MCP and HCP are complementary, not competing. MCP operates within a harness as the tool invocation protocol. HCP operates between harnesses as the task delegation protocol.

Design Principles

1. Unidirectional Call Model

Communication follows a strict Caller → Callee direction. The callee does not call back into the caller during task execution. This keeps the protocol simple and avoids complex bidirectional state management. Simplicity enables ecosystem adoption.

2. Safety as a Core Layer

Safety validation is not optional. Every task submission passes through a safety contract layer before execution begins. This layer evaluates risks, validates permissions, enforces safety envelopes, and issues session tokens that constrain execution scope. This is critical for scenarios involving physical devices, hazardous materials, or sensitive data.

3. Protocol Simplicity

The core protocol covers the most common interaction patterns.
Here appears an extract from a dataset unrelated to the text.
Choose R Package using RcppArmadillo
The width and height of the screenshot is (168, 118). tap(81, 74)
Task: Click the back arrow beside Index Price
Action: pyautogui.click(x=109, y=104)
Advanced features such as task granularity levels, sub-task decomposition, and multi-party coordination are addressed through extensions, not the core spec. A simple core protocol encourages implementation and adoption.

4. Standardized Transport

HCP standardizes on AMQP 0-9-1 as its transport protocol. By fixing the transport layer, every HCP-compliant harness speaks the same wire protocol — callee harnesses need only one implementation, and any caller can communicate with any callee through a shared AMQP broker. This avoids ecosystem fragmentation where different callees require different transport adapters.

5. Harness Autonomy

The protocol respects the autonomy of the callee harness. The caller describes what should be achieved (intent, constraints, expected output) but does not prescribe how. The callee’s internal execution — which LLM it uses, which tools it calls, how many iterations it performs — is opaque to the protocol.

Protocol Stack

HCP is organized as a four-layer protocol stack:

Layer Name Responsibility
L4 Task Layer Task submission, intent description, constraints, result exchange
L3 Safety & Contract Layer Capability declaration, risk assessment, permission audit, session token issuance
L2 Session & Lifecycle Layer Session state machine, event stream protocol, checkpoint, interruption/recovery
L1 Transport & Encoding Layer Message envelope format, AMQP topology, channel specification

Data flows downward through the stack on task submission (L4 → L3 → L2 → L1) and events flow upward on execution (L1 → L2 → L4).

See architecture.md for the detailed layer architecture and interaction model.